In Table 5, the inventors provide empirical evidence to show how nonlinear transformations disrupt the effectiveness of unlearnable perturbations with both linear and nonlinear perturbations. Columns 2 and 5 show the test accuracies of the VGG19 model trained without and with nonlinear transformations respectively. The nonlinear transformations used in the experimental case were the same as those discussed above. While the effects of linearly separable perturbations, such as NTGA, EMin, EMax, DC, Syn, and REM, were mitigated, resulting in very high test accuracy, nonlinear perturbations, such as AR, were also defeated by these transformations.

Table 6 below gives the test accuracy improvement of example embodiments in experiments compared to the other four existing attack methods. The experimental method employed according to an example embodiment clearly outperformed CutMix and Mixup.

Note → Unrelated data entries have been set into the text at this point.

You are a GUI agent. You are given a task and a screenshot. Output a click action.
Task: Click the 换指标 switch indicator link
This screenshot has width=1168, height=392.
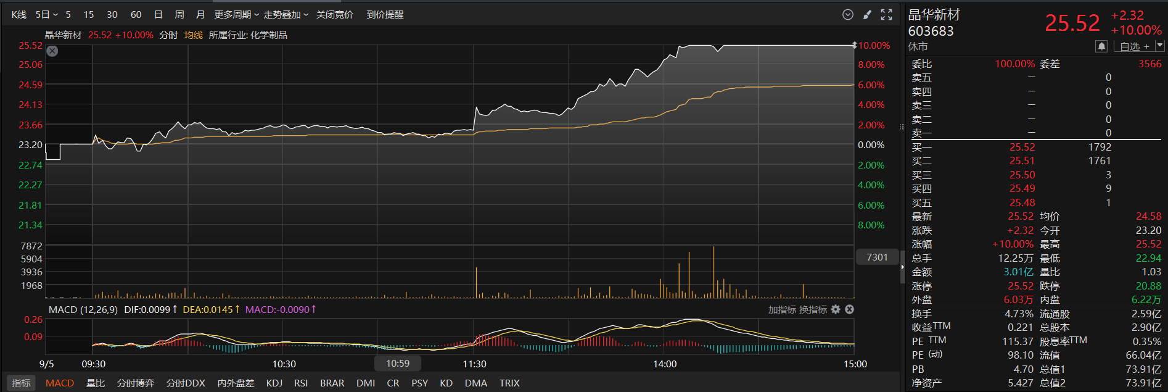[x=813, y=309]
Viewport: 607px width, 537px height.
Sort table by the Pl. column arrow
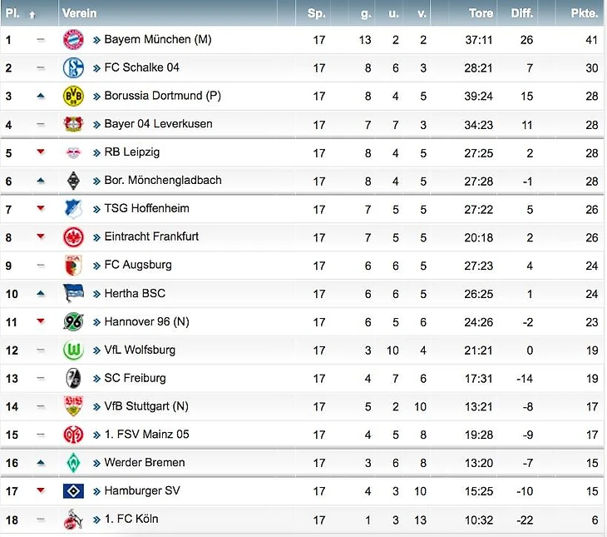point(32,14)
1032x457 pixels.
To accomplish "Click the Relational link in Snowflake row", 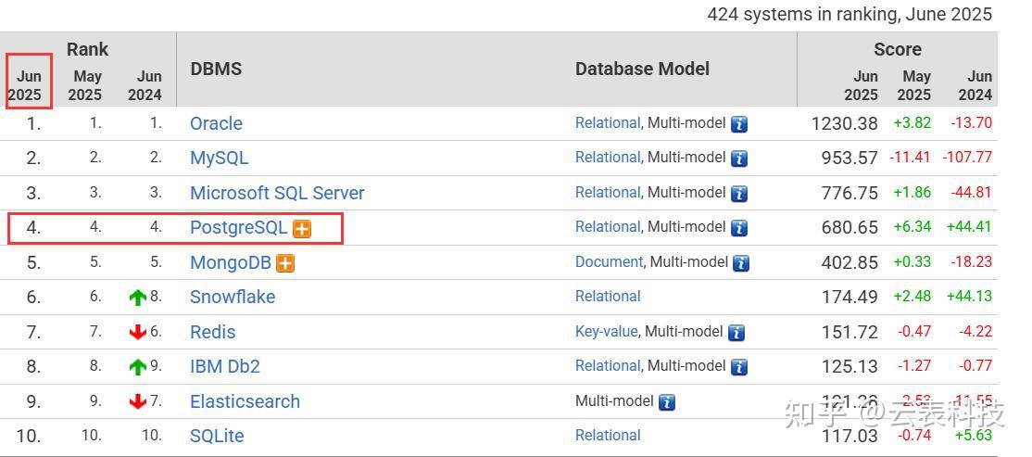I will point(608,297).
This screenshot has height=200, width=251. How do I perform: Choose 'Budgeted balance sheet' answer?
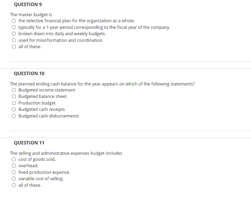[x=14, y=96]
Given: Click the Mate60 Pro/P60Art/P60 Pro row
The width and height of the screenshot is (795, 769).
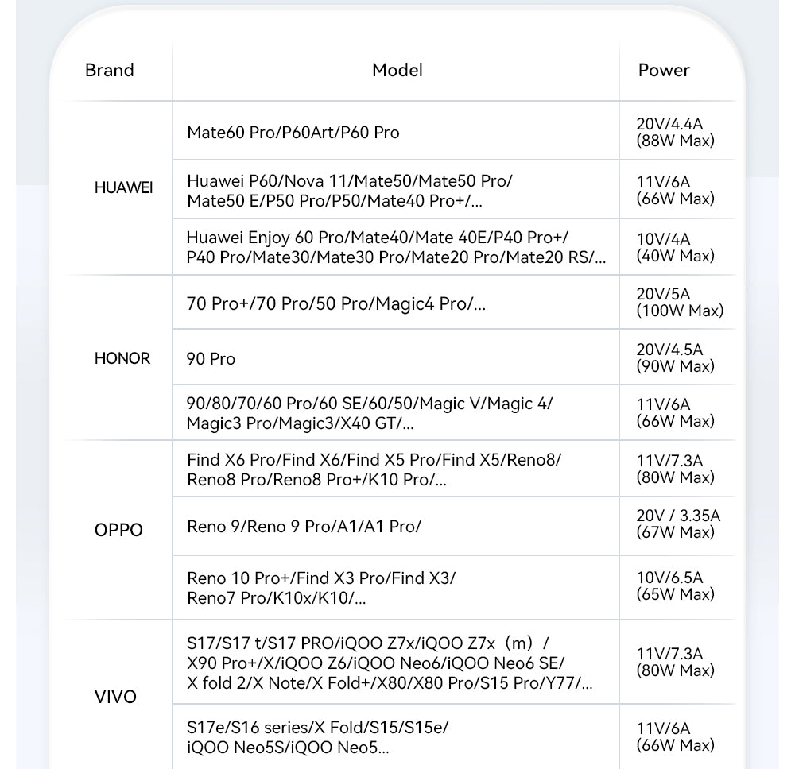Looking at the screenshot, I should coord(293,133).
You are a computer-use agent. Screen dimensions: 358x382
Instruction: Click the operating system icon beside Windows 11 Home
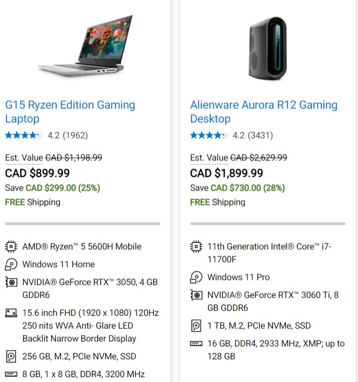[11, 264]
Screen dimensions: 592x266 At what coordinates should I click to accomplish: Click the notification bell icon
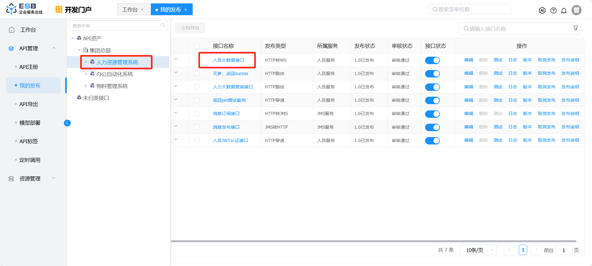click(x=564, y=11)
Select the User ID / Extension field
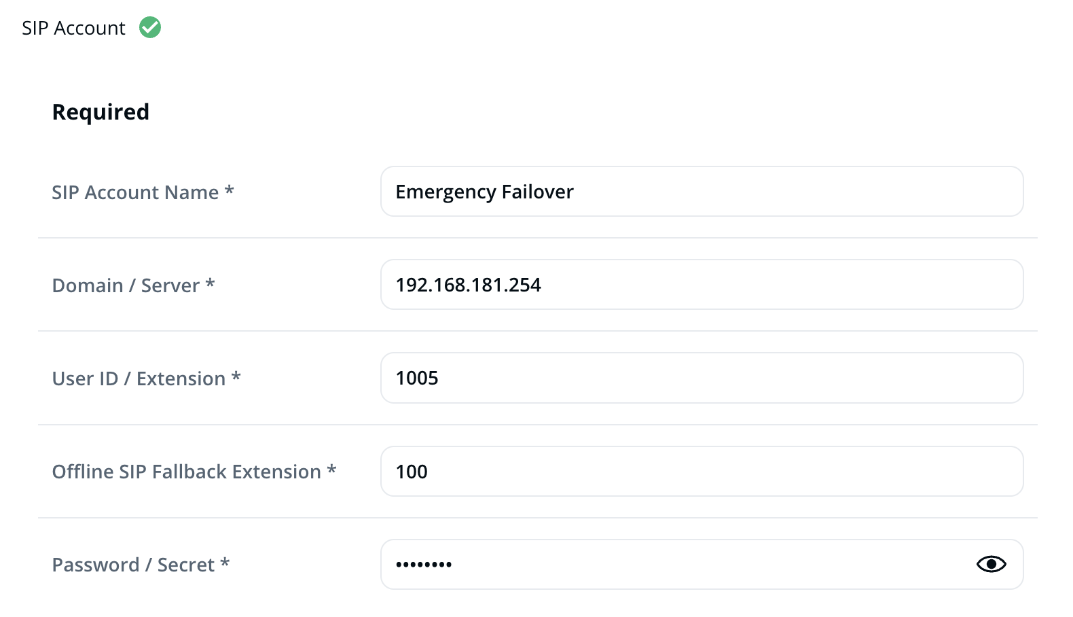1073x617 pixels. (x=702, y=378)
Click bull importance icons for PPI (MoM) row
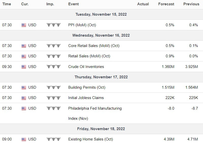Viewport: 203px width, 143px height. tap(53, 25)
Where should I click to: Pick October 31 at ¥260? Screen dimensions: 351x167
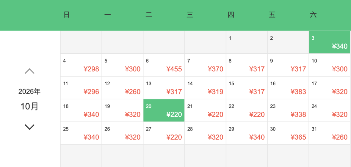[x=330, y=133]
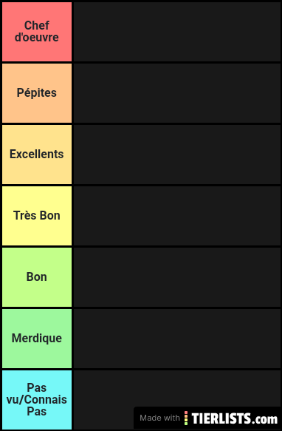Image resolution: width=282 pixels, height=431 pixels.
Task: Click the empty 'Merdique' tier row
Action: pyautogui.click(x=177, y=339)
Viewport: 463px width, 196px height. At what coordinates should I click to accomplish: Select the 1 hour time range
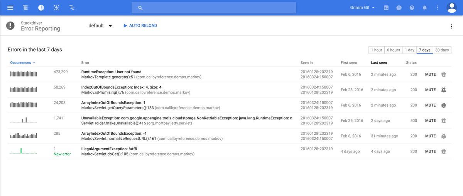pos(376,50)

Compared to adversarial training, a method according to an example embodiment demonstrated a significant improvement (e.g., more than 10%) in the test accuracy for the EMin, AR, REM, OPS, and HYPO datasets, along with a marginal improvement over the others. Furthermore, the inventors' method achieved a marginal improvement over the nonlinear transformations, except for the EMax dataset. The bagging and stacking methods can be easily parallelized to save time and improve efficiency in an example embodiment. Table 6 shows experimental test accuracy improvement of an example embodiment compared to the nonlinear transformations method and three other conventional methods.

TABLE 6
No Adversarial Nonlinear
Unlearnable attack CutMix Mixup training transformations
dataset (%) (%) (%) (%) (%)
NTGA +53.60 +49.20 +50.09 +6.76 +2.42
EMin +66.50 +68.86 +55.41 +17.98 +9.38
Emax +8.34 +8.81 +9.60 +5.92 −1.13
DC +69.69 +74.66 +70.03 +5.85 +3.56
Syn +62.83 +65.65 +65.40 +6.19 +4.14
AR +42.22 +59.35 +24.63 +11.66 +4.97
REM +45.11 +52.19 +42.91 +38.69 +5.47
OPS +68.22 +49.49 +57.05 +79.21 +3.74
EntF +7.41 +7.04 +10.92 +8.66 +3.21
SEP +4.73 +7.43 +7.46 +3.97 +2.60
HYPO +56.01 +51.19 +52.84 +26.53 +2.64
TC +7.37 +16.32 +8.73 +0.42 +0.94

Experimental Settings

The experiments were conducted using the following package versions: Python 3.9.13, TensorFlow 2.4.1, NumPy 1.23.1, OpenCV-Python 4.6.0.66, and Pandas 2.2.3. All ensemble learning frameworks used pretrained models in Keras, such as ResNet and VGG. The optimizer was set to stochastic gradient descent (SGD) with a momentum of 0.9. Categorical cross-entropy was used as the loss function, while accuracy—the proportion of correct predictions—served as the evaluation metric. Learning rates and number of epochs were varied across experiments.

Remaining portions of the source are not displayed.